Egypt's opposition Ghad party said Tuesday that it would join Mohamed ElBaradei in boycotting November parliamentary elections
Last week, former U.N. nuclear chief Mohamed ElBaradei, a potential candidate for president, said the elections would be rigged and anyone participating in them would be going against the national will.
A boycott of parliamentary elections could raise the stakes for a presidential vote in 2011, analysts say.
Mubarak, 82, has not said if he will run again but many Egyptians believe he will try to lever his son Gamal, 46, into power if he does not.
Both father and son have denied any succession plan, but officials from the ruling party have welcomed a Gamal and Mubarak bid.

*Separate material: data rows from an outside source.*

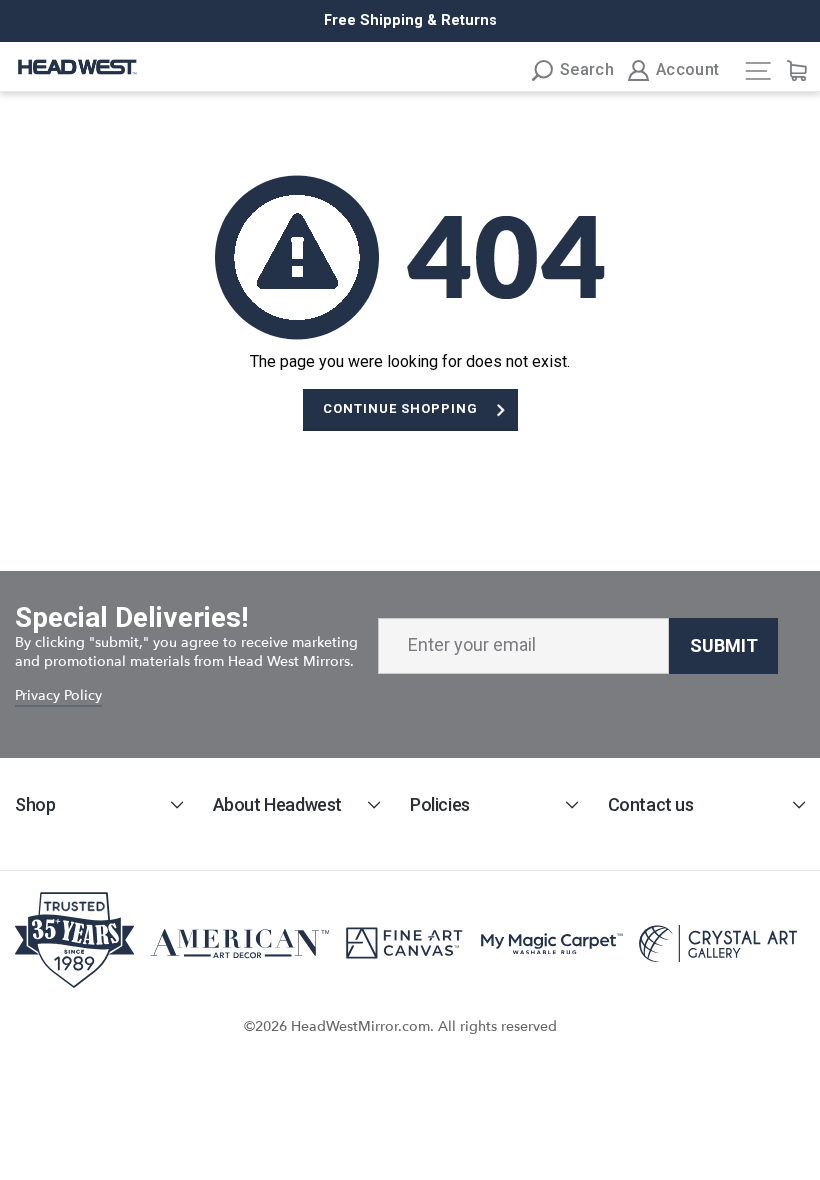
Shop (35, 804)
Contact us (651, 804)
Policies (440, 804)
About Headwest (277, 804)
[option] (410, 21)
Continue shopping (400, 408)
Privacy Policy (58, 695)
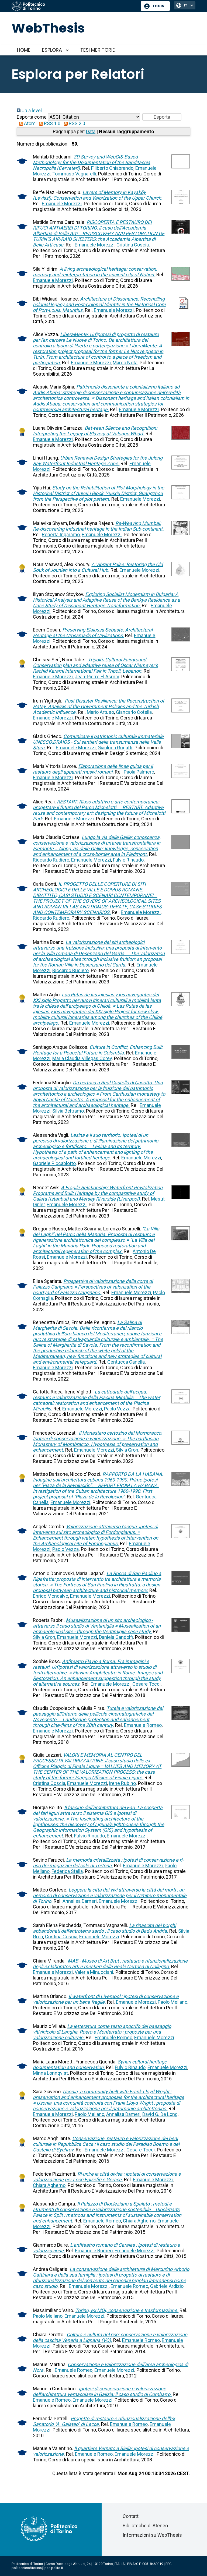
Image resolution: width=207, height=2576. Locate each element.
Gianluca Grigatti (115, 747)
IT (185, 5)
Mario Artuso (100, 712)
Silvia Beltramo (68, 1111)
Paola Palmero (139, 772)
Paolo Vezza (117, 1408)
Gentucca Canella (126, 1362)
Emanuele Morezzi (62, 203)
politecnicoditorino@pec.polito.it (37, 2568)
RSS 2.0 (76, 123)
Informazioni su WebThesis (152, 2535)
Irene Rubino (122, 1783)
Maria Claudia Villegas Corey (82, 1058)
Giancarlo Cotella (134, 712)
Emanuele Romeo (143, 1725)
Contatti (131, 2516)
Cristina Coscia (132, 245)
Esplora (52, 50)
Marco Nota (125, 362)
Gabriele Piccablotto (54, 1163)
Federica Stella (67, 1871)
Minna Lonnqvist (50, 2073)
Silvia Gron (127, 1450)
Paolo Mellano (172, 2002)
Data (90, 131)
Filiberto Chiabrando (112, 168)
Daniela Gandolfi (116, 1637)
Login (158, 6)
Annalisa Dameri (80, 1901)
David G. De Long (160, 2114)
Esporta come (32, 117)
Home (23, 50)
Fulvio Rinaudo (128, 860)
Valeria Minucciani (94, 1972)
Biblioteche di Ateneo (145, 2525)
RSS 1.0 (51, 123)
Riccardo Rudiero (51, 860)
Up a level (31, 110)
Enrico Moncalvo (50, 1596)
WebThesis (48, 28)
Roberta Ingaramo (61, 534)
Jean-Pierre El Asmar (97, 676)
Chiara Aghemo (49, 2185)
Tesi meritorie (97, 50)
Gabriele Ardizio (167, 2286)
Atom (29, 123)
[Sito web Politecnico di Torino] (74, 6)
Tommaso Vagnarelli (74, 174)
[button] (161, 117)
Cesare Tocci (146, 1684)
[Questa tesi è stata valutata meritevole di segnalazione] (22, 437)
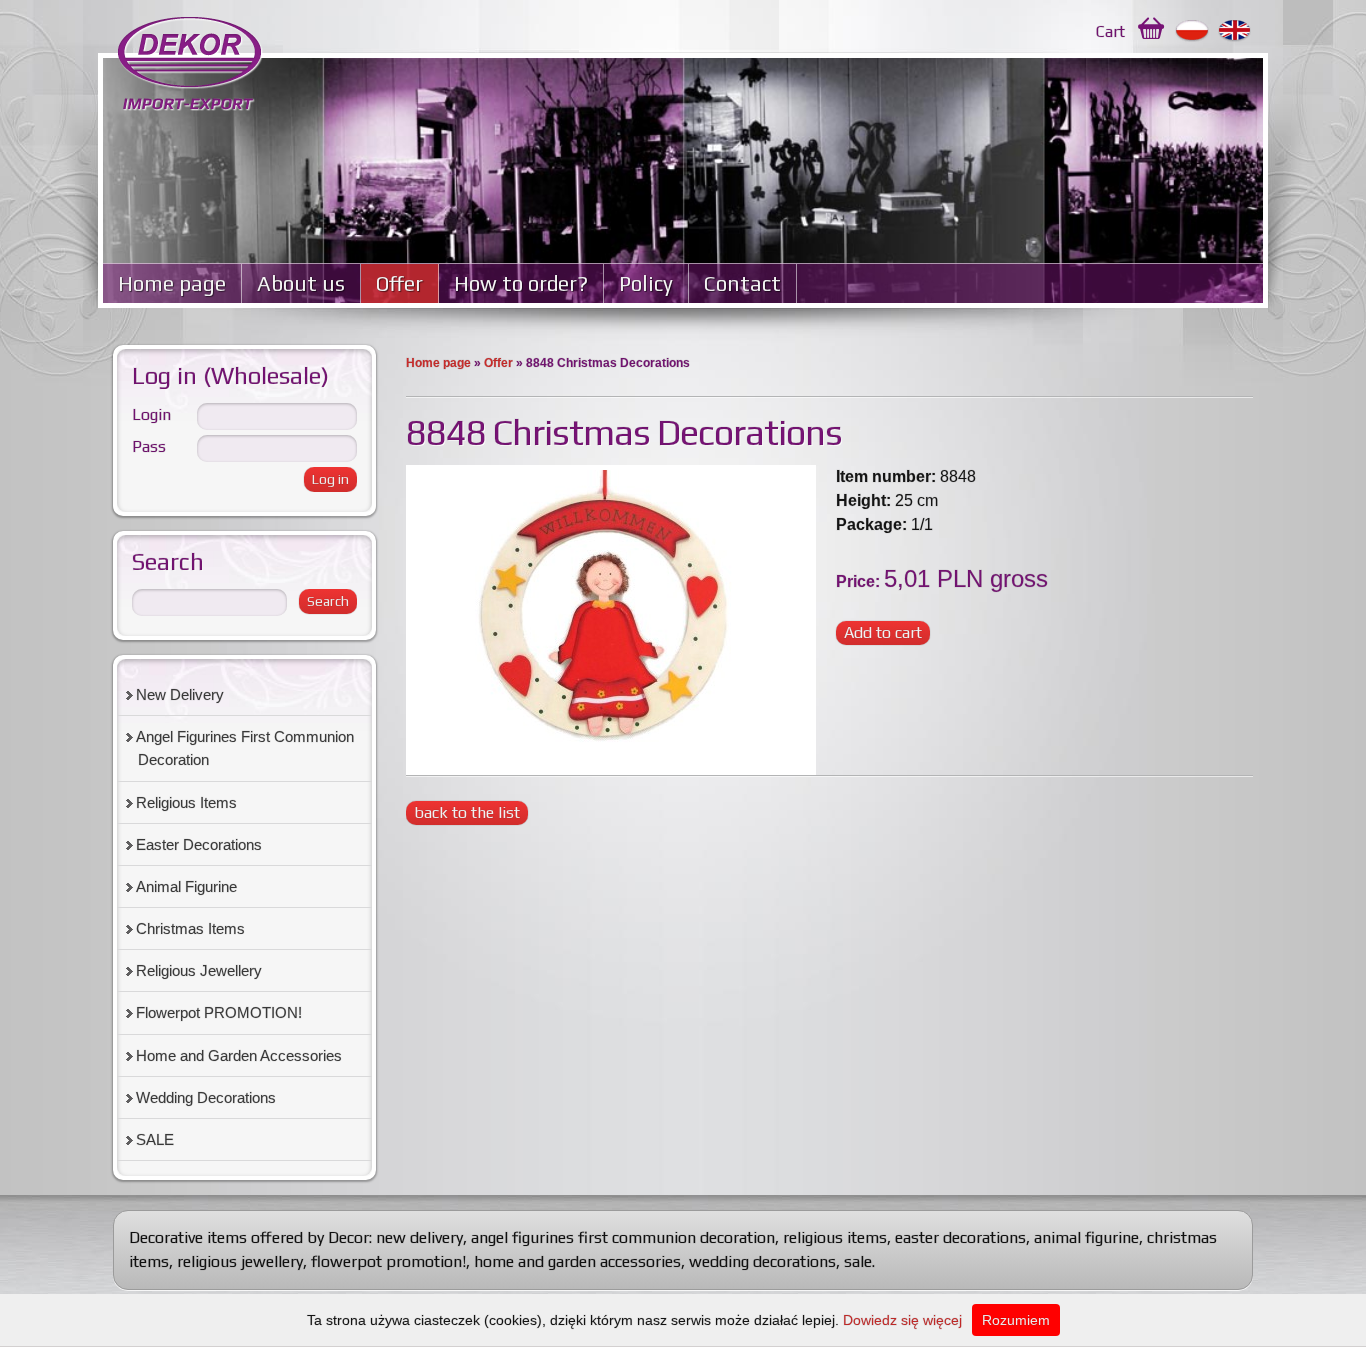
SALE (155, 1139)
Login (151, 414)
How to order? (521, 283)
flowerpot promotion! (388, 1261)
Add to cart (883, 632)
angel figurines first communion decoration (623, 1237)
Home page (172, 283)
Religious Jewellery (199, 970)
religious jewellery (240, 1261)
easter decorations (960, 1237)
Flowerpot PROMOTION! (219, 1012)
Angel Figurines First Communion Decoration (245, 748)
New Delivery (180, 694)
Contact (742, 283)
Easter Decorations (199, 844)
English (1235, 31)
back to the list (467, 812)
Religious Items (186, 802)
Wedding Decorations (206, 1097)
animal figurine (1086, 1237)
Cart (1110, 31)
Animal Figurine (186, 886)
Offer (399, 283)
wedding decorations (762, 1261)
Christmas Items (190, 928)
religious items (835, 1237)
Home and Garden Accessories (239, 1055)
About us (301, 283)
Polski (1192, 31)
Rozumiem (1016, 1320)
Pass (149, 446)
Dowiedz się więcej (902, 1320)
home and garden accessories (577, 1261)
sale (858, 1261)
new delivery (419, 1237)
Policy (646, 283)
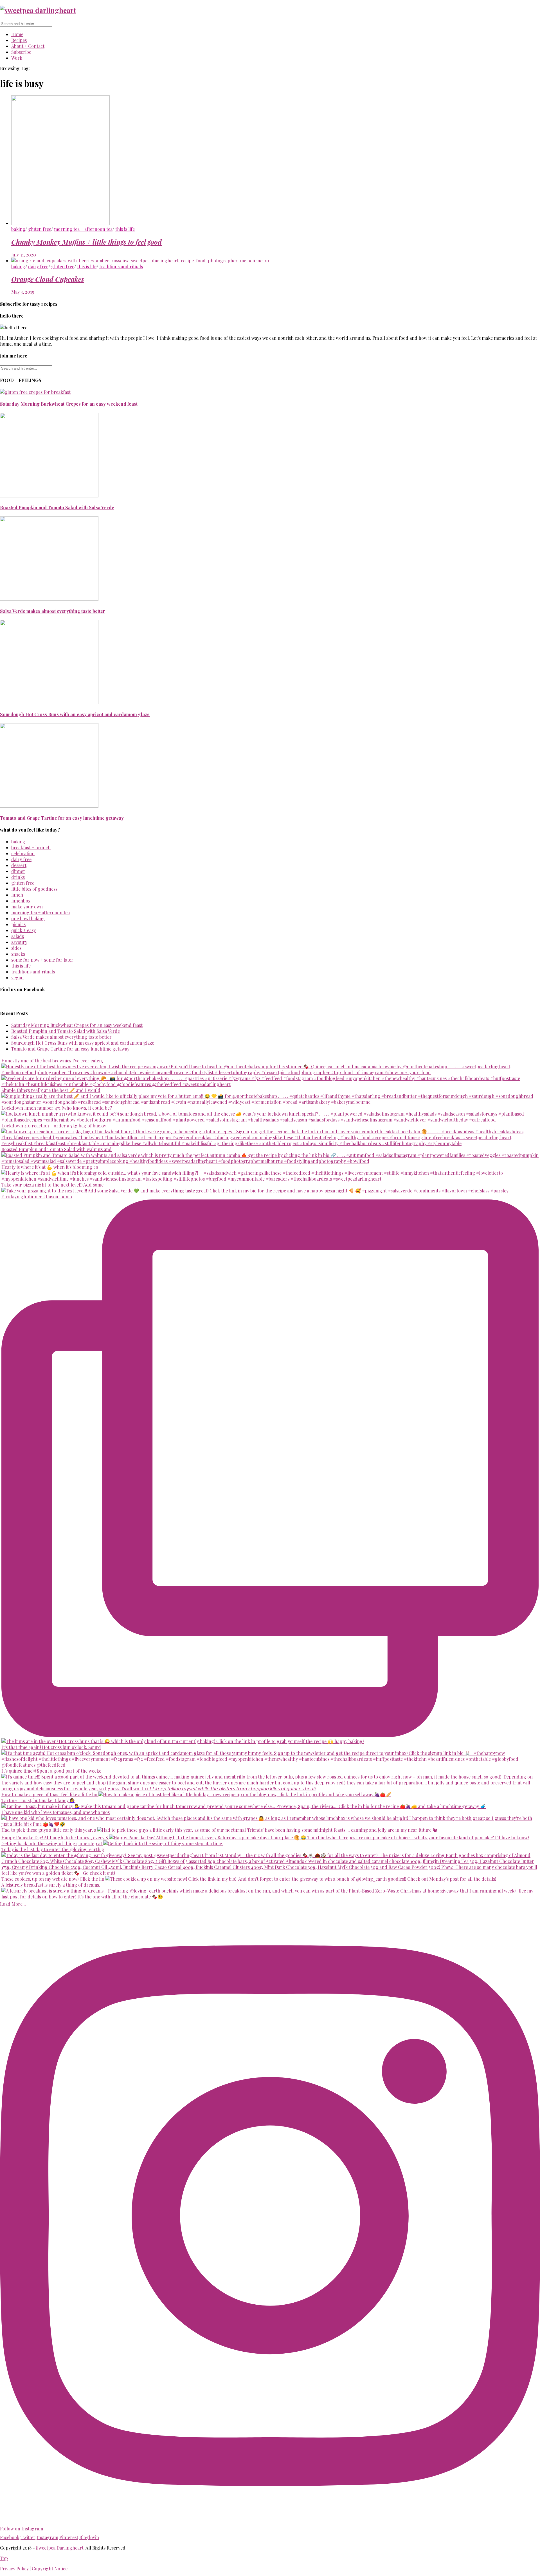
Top (4, 2558)
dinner (18, 871)
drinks (18, 877)
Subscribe (21, 52)
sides (16, 948)
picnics (18, 924)
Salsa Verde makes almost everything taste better (52, 611)
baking (18, 229)
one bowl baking (28, 918)
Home (17, 34)
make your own (27, 907)
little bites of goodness (34, 889)
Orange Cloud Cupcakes (47, 278)
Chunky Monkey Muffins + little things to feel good (86, 241)
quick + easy (23, 930)
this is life (125, 229)
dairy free (38, 266)
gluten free (39, 229)
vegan (17, 977)
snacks (18, 954)
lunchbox (20, 901)
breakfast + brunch (31, 847)
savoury (19, 942)
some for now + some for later (42, 960)
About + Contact (27, 46)
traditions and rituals (121, 266)
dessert (18, 865)
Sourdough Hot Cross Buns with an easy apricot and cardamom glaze (75, 714)
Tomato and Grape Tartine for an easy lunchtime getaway (62, 818)
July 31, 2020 (23, 255)
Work (16, 58)
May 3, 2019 (22, 292)
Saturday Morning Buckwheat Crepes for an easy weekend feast (69, 404)
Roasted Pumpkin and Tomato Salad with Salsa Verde (57, 507)
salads (17, 936)
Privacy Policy (14, 2568)
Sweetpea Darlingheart (60, 2548)
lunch (17, 895)
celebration (23, 853)
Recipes (19, 40)
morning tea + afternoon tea (83, 229)
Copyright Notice (50, 2568)
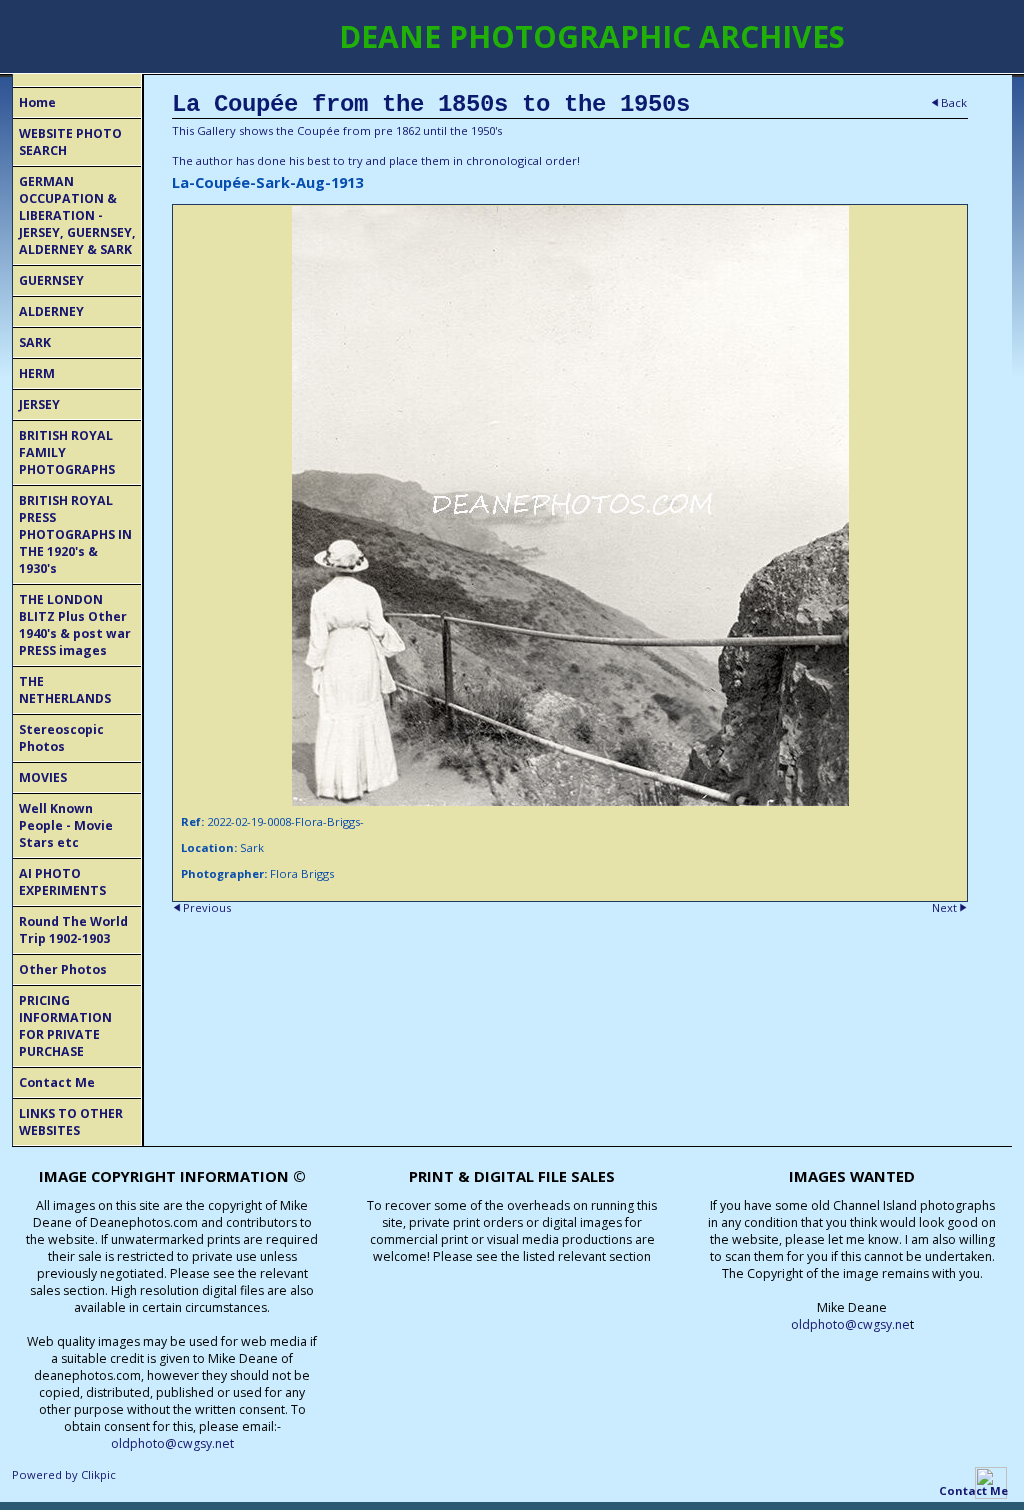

"We respect the opinion of ElBaradei in the boycott," Ghad chairman Ayman Nour said after his party voted overwhelmingly against participation. "This man is a great weight in the process of change, and we respect him."
Nour ran against President Hosni Mubarak in the 2005 presidential elections, coming in a distant second.
He was jailed shortly after that vote for submitting forged documents when setting up Ghad, charges he says were politically motivated.
The liberal Ghad party hopes that a united opposition to the vote would deny legitimacy to the ruling party, and representatives of Egypt's Kefaya movement and the communist party joined it at Tuesday's meeting.
Ghad co-founder Wael Nawara told reporters: "We will break out of the rules of this game and lay down new rules. We will work to create a new parliament and a new constitution."
Calls for an election boycott in November grew louder after an upper house vote in June saw Mubarak's ruling party sweep most seats. Rights groups' complained of abuses, while the government insisted the vote was fair.
But Egypt's opposition force remains divided, with the Muslim Brotherhood, the biggest opposition bloc with 88 seats in parliament and nationalist liberal Wafd party, saying they will participate in elections.